“Ninguém que saiba um pouco de economia, ou mesmo de
ciências sociais, alguma vez se lembraria de tentar avaliar o papel de De
Gaulle no crescimento económico francês. Ou o papel de Edward Heath na crise
que atingiu a Grã-Bretanha no início dos anos 1970. Ou o papel de Salazar na
idade de ouro da economia portuguesa (1950-73). Visto com alguma distância,
tudo isto parece - e é - absurdo. A razão é que, com alguma perspectiva
histórica, as pessoas rapidamente se apercebem que o número de factores em
jogo, em qualquer momento histórico, ultrapassa a acção de um
primeiro-ministro, ou mesmo de um governo.
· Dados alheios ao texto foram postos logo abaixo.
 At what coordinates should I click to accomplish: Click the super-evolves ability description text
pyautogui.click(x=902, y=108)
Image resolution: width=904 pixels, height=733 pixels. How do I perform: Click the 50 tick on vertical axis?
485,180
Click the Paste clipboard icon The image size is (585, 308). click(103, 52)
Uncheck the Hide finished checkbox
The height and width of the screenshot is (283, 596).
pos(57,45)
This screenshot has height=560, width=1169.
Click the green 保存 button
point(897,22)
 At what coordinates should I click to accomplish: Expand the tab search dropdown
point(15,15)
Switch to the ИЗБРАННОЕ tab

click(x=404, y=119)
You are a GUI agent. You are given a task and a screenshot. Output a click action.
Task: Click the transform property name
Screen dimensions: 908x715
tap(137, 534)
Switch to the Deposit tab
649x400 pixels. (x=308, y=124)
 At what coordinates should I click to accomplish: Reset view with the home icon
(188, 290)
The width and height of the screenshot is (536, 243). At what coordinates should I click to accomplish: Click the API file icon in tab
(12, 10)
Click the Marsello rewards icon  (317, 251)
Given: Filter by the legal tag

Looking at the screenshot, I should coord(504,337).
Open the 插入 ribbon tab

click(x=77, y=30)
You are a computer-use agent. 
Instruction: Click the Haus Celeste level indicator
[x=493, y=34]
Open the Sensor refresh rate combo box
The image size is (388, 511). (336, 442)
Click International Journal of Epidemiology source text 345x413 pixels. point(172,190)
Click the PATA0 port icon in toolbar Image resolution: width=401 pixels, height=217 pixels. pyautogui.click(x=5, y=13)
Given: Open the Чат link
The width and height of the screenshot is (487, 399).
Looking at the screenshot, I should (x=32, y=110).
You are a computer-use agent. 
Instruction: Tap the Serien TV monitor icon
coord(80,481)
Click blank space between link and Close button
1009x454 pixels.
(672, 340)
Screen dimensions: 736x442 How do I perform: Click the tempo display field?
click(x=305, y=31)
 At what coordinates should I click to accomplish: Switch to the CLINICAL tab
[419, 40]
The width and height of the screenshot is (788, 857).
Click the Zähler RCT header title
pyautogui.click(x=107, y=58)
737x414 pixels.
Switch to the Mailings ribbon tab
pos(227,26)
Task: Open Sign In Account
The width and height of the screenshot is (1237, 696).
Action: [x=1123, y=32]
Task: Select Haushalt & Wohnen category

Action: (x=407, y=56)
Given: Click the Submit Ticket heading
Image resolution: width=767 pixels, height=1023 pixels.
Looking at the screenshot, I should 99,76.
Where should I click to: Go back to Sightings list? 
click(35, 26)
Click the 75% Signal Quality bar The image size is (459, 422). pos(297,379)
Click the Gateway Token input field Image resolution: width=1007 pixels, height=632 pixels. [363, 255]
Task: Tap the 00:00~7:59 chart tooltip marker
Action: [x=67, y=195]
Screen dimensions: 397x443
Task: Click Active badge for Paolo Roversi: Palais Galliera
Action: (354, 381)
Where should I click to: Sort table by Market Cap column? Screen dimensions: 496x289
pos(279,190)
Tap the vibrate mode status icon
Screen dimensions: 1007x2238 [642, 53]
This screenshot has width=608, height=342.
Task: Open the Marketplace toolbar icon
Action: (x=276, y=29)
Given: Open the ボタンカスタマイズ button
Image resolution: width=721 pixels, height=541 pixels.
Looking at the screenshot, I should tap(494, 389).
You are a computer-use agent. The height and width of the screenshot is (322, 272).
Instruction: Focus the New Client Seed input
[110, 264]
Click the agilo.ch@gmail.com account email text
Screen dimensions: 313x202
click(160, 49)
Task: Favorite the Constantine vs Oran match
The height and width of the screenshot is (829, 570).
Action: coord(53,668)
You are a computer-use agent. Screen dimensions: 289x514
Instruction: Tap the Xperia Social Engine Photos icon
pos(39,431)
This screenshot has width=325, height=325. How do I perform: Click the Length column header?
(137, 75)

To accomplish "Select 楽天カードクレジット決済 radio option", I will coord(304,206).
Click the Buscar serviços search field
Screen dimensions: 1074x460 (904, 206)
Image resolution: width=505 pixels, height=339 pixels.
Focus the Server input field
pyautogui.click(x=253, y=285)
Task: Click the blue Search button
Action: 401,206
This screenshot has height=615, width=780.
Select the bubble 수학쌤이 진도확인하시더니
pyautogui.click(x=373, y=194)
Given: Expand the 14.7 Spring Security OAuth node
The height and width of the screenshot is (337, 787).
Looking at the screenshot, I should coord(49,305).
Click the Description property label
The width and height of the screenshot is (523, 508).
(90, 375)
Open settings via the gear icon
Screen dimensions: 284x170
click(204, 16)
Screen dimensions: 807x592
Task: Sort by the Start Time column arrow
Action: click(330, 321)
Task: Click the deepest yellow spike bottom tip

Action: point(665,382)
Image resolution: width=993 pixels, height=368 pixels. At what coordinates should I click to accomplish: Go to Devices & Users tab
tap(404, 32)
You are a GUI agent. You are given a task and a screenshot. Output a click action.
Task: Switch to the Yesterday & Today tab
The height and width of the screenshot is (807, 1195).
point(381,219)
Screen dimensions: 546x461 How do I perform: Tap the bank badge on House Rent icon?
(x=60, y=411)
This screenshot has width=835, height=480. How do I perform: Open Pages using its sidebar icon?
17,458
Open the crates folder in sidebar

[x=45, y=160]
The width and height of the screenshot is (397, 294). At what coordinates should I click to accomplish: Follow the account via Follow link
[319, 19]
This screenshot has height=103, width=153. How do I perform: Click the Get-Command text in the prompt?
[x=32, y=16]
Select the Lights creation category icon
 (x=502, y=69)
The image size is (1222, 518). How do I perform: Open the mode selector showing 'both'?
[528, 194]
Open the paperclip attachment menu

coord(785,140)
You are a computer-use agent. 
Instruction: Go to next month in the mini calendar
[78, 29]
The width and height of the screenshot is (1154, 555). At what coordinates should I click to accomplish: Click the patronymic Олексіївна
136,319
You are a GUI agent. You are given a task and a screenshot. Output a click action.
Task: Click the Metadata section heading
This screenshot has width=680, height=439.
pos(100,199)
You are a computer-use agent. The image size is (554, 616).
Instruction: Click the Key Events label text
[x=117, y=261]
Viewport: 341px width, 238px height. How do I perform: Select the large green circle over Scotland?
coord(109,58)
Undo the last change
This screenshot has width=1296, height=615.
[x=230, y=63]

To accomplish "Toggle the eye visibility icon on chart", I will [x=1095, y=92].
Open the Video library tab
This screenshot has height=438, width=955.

Se essas coisas fossem fáceis de
interpretar, tudo seria sempre claro, taxativo e sem lugar a discussão. Ora o
mesmo se passa no tempo presente. A discussão sobre a responsabilidade de um
primeiro-ministro é sempre fortuita. Os que gostam dele dizem que ele foi bom e
apresentam uns factos e uns números, e os que dele não gostam apresentam outros
factos e outros números, numa discussão necessariamente inconclusiva. Sócrates,
ao vir à televisão defender o seu consulado, armou a melhor armadilha que podia
ter armado. Com dois anos de preparação, uma grande ambição e, porventura,
alguma ajuda, só poderia trazer factos e números verdadeiros. Algo tão fácil
como dizer crescimento ou dívida. E todos os opositores lhe caíram em cima, com
outros factos e outros números. É uma discussão sem fim, pois o exercício será
sempre inconclusivo. Ao fazer o que fez, Sócrates conseguiu pôr-se no centro
das atenções e colocar a discussão no terreno que mais lhe convém. E, pelo
caminho, desviar-nos daquilo que verdadeiramente deve ser escrutinado. Um
político deve ser avaliado, em primeiro lugar, pela sua forma de fazer
política.”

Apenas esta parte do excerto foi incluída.